PROBLEM STATEMENT:
Identify and pull out each line of the entries in which "agent" occurs.

[Dataset entries]
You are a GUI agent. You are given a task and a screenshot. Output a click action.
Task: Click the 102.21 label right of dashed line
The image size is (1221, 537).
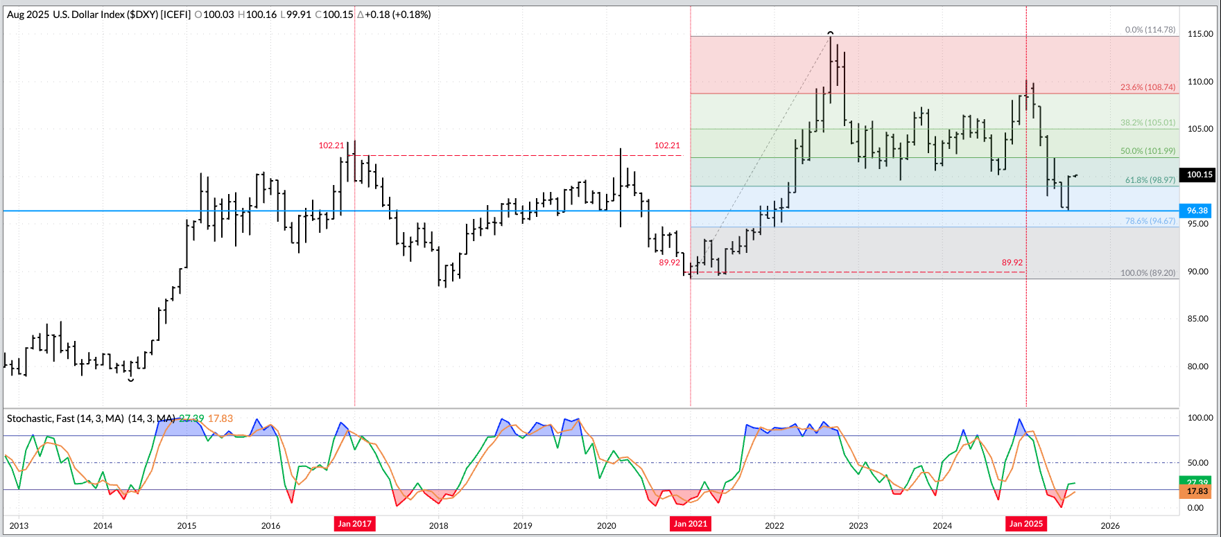pos(667,146)
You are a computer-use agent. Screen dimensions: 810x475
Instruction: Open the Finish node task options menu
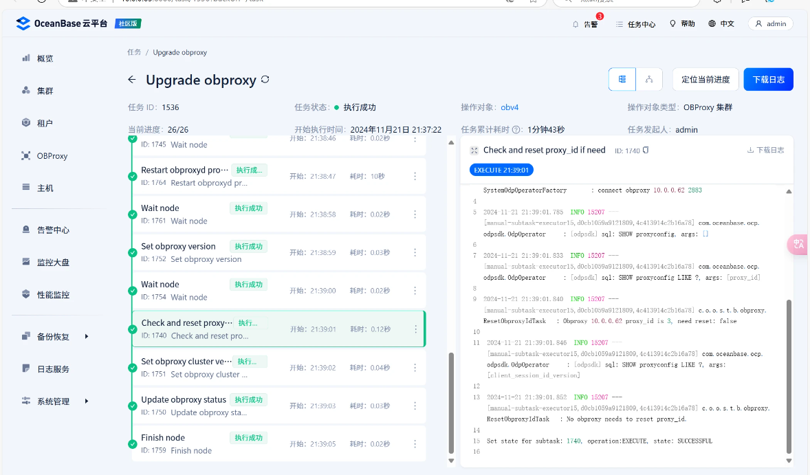coord(415,443)
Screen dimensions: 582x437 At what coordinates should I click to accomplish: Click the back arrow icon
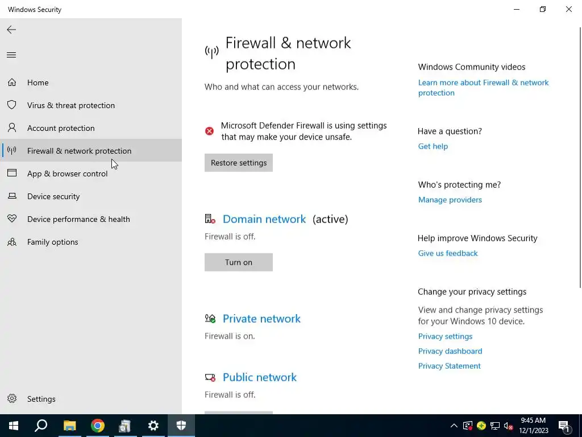pyautogui.click(x=11, y=30)
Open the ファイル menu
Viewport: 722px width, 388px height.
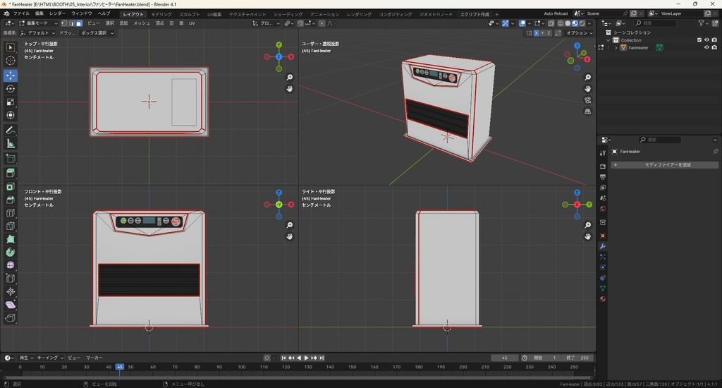(22, 13)
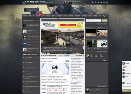
Task: Click the blue like button on the article
Action: pos(68,61)
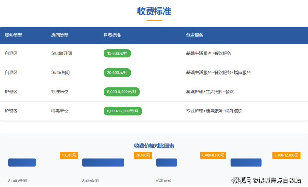Click the green 20,800元/月 price badge
Image resolution: width=308 pixels, height=187 pixels.
pyautogui.click(x=117, y=72)
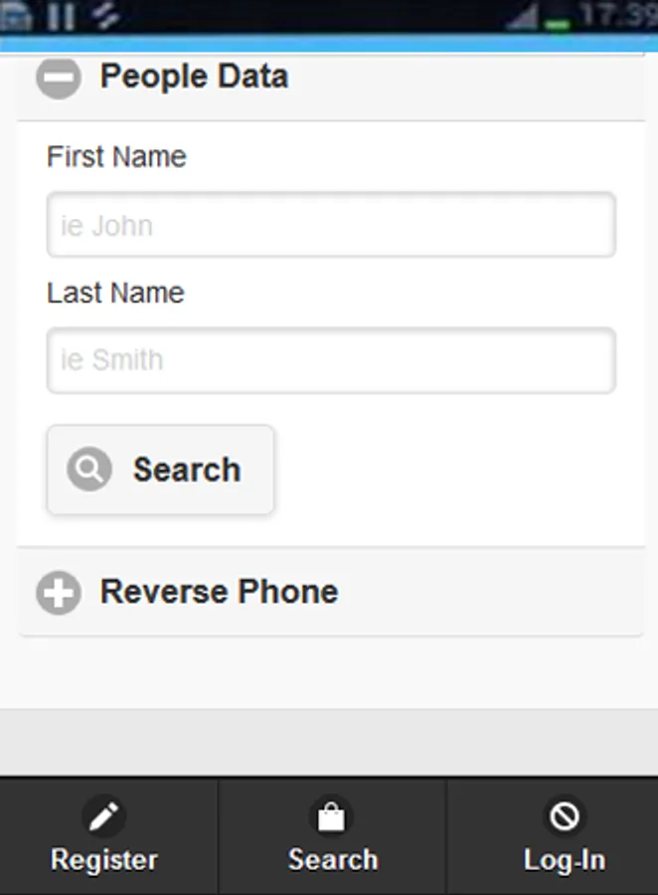Tap the clock time in status bar
The width and height of the screenshot is (658, 895).
tap(617, 16)
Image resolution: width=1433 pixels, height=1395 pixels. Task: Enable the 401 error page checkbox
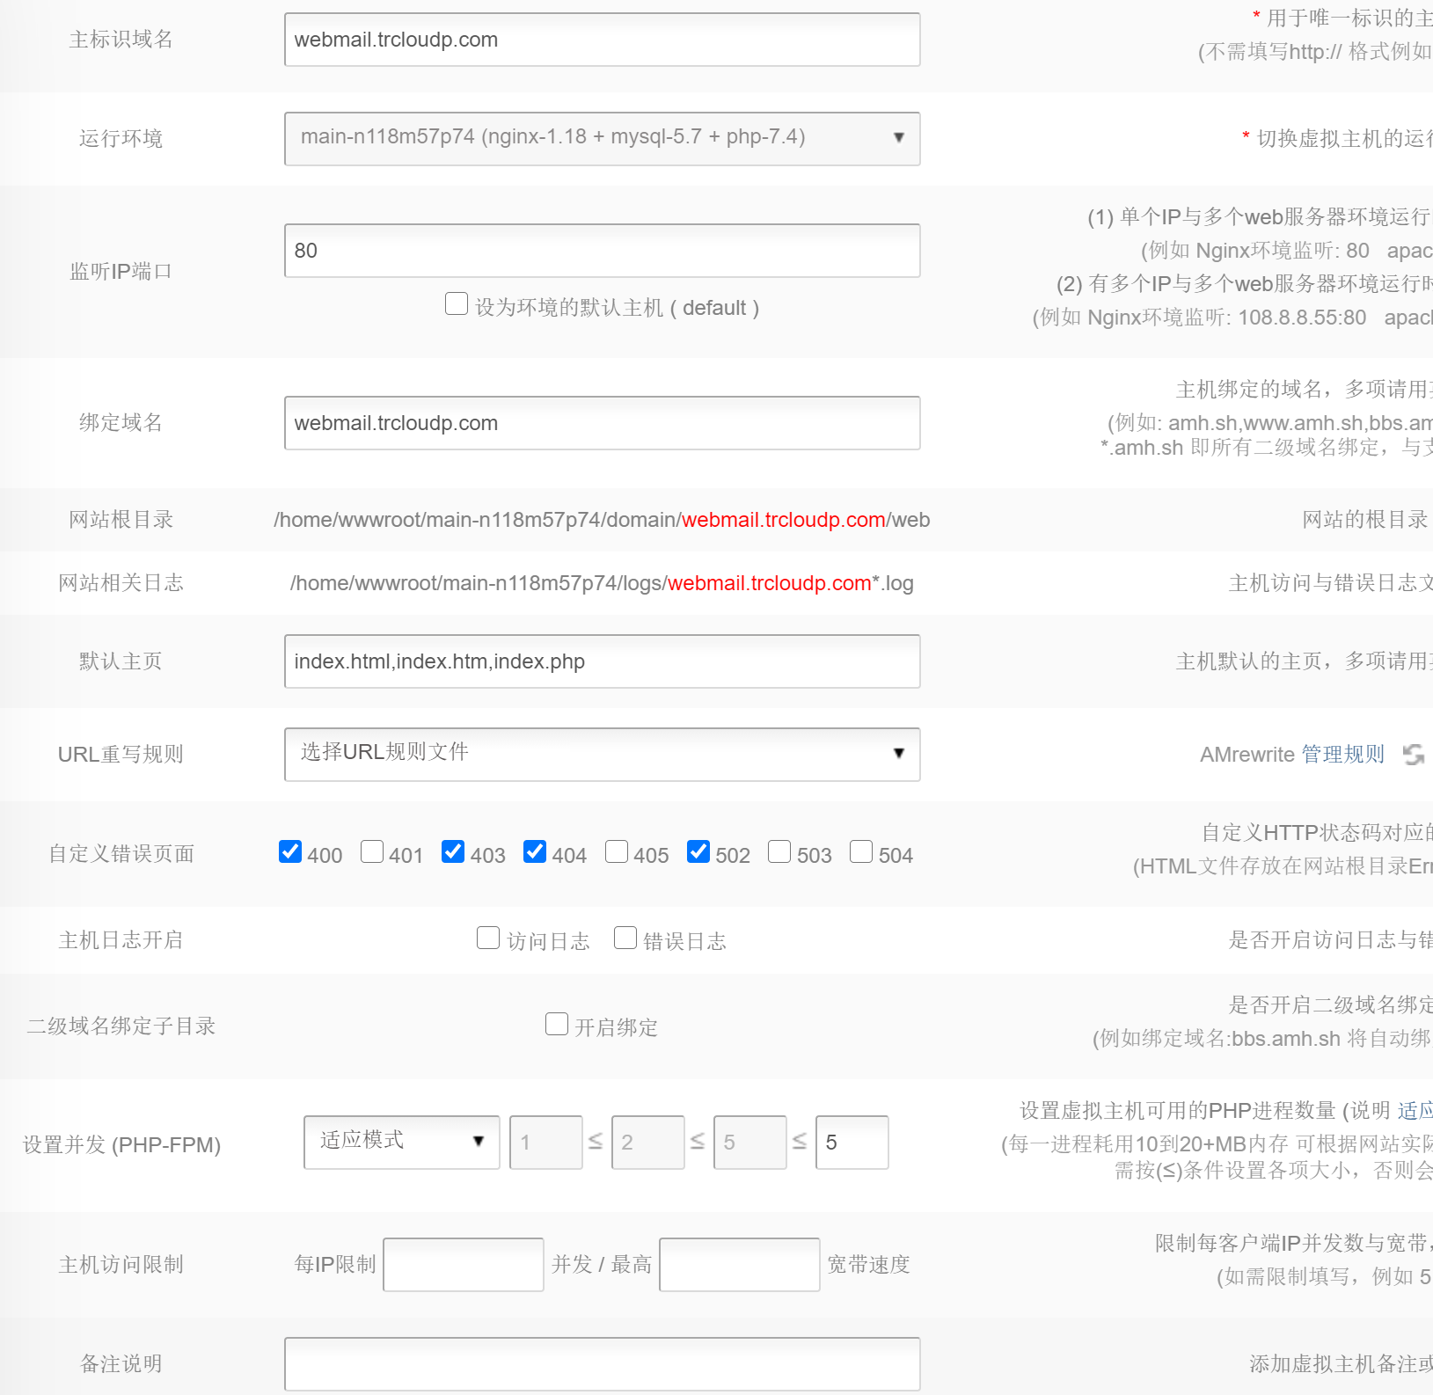(x=372, y=852)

ANSWER SPACE:
You are a GUI agent. You are given a task and a screenshot. Output a click action.
You are a computer-use agent. Screen dimensions: 810x475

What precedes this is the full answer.